Considering two periods of different dosage in group F (8-12 mg h-1 and 3-4 mg h-1), pain management was compared in two time periods: 4-13 h and 14-24 h. In the former, the majority of group M patients took 0-20 mg of pethidine compared to 0-150 mg in group F. On average, the group F patients took the fourfold higher dose of pethidine. In the second period (14-24 h), the doses of pethidine were comparable in both groups, ranging from 0 to 40 mg (Table 2).
In the postoperative period, the patients received pethidine on request, every 10 min at most. If requested earlier, the demand was not fulfilled (futile administration). One group F patient demanded the drug 128 times within 7 h. In group F, futile administrations were markedly commoner compared to group M; 93% of group M patients had no more than one administration whereas 24% of group F patients had 2 or more.

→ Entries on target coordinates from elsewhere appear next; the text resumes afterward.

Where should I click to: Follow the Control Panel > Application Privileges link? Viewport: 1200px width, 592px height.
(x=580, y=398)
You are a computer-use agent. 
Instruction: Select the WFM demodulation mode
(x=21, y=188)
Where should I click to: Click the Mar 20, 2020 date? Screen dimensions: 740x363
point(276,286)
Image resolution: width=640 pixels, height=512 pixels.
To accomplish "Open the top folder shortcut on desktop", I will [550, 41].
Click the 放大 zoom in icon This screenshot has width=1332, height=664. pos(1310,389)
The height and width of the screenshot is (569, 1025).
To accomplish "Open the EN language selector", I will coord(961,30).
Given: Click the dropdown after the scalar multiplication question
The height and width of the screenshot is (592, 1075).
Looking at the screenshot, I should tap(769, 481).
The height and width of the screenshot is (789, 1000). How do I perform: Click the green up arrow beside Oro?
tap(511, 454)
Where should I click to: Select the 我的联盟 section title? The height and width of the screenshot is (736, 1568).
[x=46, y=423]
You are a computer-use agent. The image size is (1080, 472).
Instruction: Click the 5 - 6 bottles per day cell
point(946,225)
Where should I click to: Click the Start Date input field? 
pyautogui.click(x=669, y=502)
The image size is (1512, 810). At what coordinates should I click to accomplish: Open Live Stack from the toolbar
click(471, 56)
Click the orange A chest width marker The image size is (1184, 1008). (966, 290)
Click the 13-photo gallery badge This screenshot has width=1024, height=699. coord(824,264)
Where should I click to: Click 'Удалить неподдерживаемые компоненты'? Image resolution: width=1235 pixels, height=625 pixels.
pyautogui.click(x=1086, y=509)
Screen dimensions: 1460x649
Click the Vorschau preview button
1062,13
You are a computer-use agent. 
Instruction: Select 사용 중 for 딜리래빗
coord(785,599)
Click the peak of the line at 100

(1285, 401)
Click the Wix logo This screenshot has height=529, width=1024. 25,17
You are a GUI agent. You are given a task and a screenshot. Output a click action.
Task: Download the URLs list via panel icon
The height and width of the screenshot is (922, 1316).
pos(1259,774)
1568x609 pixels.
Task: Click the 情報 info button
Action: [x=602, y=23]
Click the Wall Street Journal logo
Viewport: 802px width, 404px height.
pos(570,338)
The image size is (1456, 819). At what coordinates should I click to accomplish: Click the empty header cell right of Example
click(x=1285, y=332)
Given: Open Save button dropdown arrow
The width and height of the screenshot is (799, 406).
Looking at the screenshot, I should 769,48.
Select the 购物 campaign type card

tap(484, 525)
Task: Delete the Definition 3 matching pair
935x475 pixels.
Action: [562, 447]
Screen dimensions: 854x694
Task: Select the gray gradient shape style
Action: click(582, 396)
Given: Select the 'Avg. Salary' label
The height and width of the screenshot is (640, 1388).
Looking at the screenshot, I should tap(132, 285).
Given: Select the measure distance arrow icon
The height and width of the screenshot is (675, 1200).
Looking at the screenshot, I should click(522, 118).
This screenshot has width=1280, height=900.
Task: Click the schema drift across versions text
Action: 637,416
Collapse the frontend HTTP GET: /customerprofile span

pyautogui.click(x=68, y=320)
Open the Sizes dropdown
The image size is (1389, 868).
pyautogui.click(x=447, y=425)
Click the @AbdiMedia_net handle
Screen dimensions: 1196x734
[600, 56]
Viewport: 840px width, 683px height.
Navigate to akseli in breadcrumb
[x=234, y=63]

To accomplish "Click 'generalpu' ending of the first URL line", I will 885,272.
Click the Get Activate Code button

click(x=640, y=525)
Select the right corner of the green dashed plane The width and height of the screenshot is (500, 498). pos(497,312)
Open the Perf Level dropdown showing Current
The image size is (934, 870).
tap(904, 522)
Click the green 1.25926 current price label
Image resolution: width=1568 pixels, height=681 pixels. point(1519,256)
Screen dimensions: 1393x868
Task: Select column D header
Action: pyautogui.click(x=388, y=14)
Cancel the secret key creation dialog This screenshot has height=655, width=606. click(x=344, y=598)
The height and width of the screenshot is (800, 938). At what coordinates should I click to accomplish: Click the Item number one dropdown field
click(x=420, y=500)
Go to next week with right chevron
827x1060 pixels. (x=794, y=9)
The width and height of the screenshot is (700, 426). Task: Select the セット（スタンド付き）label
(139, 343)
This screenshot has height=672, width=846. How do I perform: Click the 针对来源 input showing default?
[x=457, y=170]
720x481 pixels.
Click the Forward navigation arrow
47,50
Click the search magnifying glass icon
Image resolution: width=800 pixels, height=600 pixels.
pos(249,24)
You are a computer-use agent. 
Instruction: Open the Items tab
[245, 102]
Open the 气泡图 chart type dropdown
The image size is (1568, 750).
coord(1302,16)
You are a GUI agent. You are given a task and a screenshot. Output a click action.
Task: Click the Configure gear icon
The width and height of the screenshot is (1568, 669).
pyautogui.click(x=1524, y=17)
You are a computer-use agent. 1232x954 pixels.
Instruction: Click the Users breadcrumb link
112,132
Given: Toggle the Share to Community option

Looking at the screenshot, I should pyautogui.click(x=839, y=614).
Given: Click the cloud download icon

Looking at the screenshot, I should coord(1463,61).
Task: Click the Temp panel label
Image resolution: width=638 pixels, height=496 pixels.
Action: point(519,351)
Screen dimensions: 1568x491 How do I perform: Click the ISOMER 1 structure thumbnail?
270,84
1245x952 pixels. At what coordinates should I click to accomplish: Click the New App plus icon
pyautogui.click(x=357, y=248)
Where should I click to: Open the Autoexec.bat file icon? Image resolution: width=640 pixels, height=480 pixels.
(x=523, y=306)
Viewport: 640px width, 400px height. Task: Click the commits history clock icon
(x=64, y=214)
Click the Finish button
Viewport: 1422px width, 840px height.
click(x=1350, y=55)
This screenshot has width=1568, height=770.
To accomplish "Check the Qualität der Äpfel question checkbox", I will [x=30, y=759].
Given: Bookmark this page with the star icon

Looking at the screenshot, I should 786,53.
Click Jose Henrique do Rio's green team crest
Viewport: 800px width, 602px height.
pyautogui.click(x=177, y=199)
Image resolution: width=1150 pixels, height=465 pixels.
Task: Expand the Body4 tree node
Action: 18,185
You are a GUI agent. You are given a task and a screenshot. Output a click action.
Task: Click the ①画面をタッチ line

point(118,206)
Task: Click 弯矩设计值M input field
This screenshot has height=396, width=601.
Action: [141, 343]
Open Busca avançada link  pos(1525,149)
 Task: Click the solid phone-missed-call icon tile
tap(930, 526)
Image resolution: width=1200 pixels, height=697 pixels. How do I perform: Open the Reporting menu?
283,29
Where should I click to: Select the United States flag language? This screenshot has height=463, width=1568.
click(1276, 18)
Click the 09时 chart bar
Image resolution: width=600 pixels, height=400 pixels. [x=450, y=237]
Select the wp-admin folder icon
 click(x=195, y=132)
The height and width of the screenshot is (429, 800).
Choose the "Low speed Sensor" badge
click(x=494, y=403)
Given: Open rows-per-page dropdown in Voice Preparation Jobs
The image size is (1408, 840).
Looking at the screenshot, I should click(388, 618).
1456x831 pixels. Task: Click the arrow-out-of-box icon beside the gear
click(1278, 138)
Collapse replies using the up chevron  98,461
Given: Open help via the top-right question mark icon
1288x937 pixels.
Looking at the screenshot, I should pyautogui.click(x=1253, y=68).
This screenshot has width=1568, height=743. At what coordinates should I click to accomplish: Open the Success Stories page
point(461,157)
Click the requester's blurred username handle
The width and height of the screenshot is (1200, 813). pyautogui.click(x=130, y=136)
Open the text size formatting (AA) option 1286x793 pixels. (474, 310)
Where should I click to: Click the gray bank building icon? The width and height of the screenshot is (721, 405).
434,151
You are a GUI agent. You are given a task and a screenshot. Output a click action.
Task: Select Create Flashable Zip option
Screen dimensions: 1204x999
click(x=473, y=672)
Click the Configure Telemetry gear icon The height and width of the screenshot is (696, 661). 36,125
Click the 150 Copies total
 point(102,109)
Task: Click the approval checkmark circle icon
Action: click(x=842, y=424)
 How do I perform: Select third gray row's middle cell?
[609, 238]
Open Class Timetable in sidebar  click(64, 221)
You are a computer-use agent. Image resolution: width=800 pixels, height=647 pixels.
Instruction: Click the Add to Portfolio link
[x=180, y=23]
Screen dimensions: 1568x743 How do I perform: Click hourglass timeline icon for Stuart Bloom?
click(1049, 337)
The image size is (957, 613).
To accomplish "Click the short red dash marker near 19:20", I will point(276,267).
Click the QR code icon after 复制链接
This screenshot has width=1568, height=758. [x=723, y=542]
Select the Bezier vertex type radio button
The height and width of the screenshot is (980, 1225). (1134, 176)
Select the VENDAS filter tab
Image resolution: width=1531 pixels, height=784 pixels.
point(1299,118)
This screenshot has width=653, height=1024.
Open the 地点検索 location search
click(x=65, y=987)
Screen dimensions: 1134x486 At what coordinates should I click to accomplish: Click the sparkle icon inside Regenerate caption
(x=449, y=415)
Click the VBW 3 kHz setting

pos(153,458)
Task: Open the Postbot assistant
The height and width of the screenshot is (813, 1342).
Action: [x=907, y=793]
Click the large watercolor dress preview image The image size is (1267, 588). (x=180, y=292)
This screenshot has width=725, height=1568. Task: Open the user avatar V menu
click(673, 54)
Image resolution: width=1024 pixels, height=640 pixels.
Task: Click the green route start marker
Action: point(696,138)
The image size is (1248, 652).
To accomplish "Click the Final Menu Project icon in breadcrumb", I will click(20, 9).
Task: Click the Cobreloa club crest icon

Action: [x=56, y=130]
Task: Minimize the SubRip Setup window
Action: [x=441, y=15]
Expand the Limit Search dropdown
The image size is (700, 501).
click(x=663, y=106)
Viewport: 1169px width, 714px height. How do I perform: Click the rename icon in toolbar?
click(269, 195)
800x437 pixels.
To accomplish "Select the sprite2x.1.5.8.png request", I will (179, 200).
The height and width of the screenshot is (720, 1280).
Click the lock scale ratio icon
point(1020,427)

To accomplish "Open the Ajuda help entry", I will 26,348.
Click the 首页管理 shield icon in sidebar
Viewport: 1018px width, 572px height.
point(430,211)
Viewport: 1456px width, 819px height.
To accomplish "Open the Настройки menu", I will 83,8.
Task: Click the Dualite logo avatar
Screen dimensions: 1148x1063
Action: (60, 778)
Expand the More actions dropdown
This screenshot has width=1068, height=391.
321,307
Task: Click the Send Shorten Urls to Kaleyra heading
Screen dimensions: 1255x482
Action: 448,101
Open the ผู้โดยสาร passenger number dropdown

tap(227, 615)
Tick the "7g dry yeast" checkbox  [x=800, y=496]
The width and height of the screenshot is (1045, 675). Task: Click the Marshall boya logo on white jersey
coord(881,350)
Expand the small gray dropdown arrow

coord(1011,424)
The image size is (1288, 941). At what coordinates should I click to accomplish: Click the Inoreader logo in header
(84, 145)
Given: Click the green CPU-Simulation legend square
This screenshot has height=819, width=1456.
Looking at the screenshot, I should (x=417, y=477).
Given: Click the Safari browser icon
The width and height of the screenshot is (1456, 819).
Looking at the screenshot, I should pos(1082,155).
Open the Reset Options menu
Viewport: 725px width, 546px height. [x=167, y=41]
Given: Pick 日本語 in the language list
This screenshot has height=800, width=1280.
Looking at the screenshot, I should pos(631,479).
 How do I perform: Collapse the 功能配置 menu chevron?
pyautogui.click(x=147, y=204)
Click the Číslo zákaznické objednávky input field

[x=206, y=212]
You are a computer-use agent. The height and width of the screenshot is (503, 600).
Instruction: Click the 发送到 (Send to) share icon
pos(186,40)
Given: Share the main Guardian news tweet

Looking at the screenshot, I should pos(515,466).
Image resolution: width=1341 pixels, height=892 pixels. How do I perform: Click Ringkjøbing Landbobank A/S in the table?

The severity of pain assessed immediately after surgery (2 h) and at the end of observation (24 h) was comparable in both groups. However, in the period between 4 and 20 h, the severity of pain was higher in group F (p <0.05) (Fig. 2).
As far as the adverse effects of drugs are concerned, the incidence of nausea and vomiting was similar in both groups. Pruritus was more often reported by group M patients (p=0.03). Respiratory depression developed in one group F patient at 2 h and 4 h after induction (SpO2 80% and 81%, respectively) and was accompanied by moderate sedation. No relevant haemodynamic disturbances were observed (Table 3).
Subjective assessment of patients after 24 h (anaesthesia, pain management, readiness to undergo such an anaesthesia in future, comparison with previous experiences) did not show significant differences between the groups.
DISCUSSION
The addition of opioids to local anaesthetics has been widely used in clinical practice for over 30 years; however, the efficacy and safety of this method are still in dispute. Some authors prefer lipophilic opioids highlighting their quick onset of action (intraoperative), analgesic effects in the early postoperative period (6 h) and minor adverse side effects [6]. Fentanyl is recommended in the dose of 20-30 μg [4]. In the case of morphine, 50 μg does not provide analgesic effects while the dose of 200 μg induces too strong adverse effects (pruritus, nausea and vomiting) and symptoms of late respiratory depression [7, 8, 9, 10, 11]. The addition of 100 μg of morphine to the LA agent is recommended as optimal management during anaesthesia for hip alloplasty and is considered safe for the elderly [10]. The majority of authors document effective analgesic effects of this dose in the postoperative period [7, 8, 12, 13].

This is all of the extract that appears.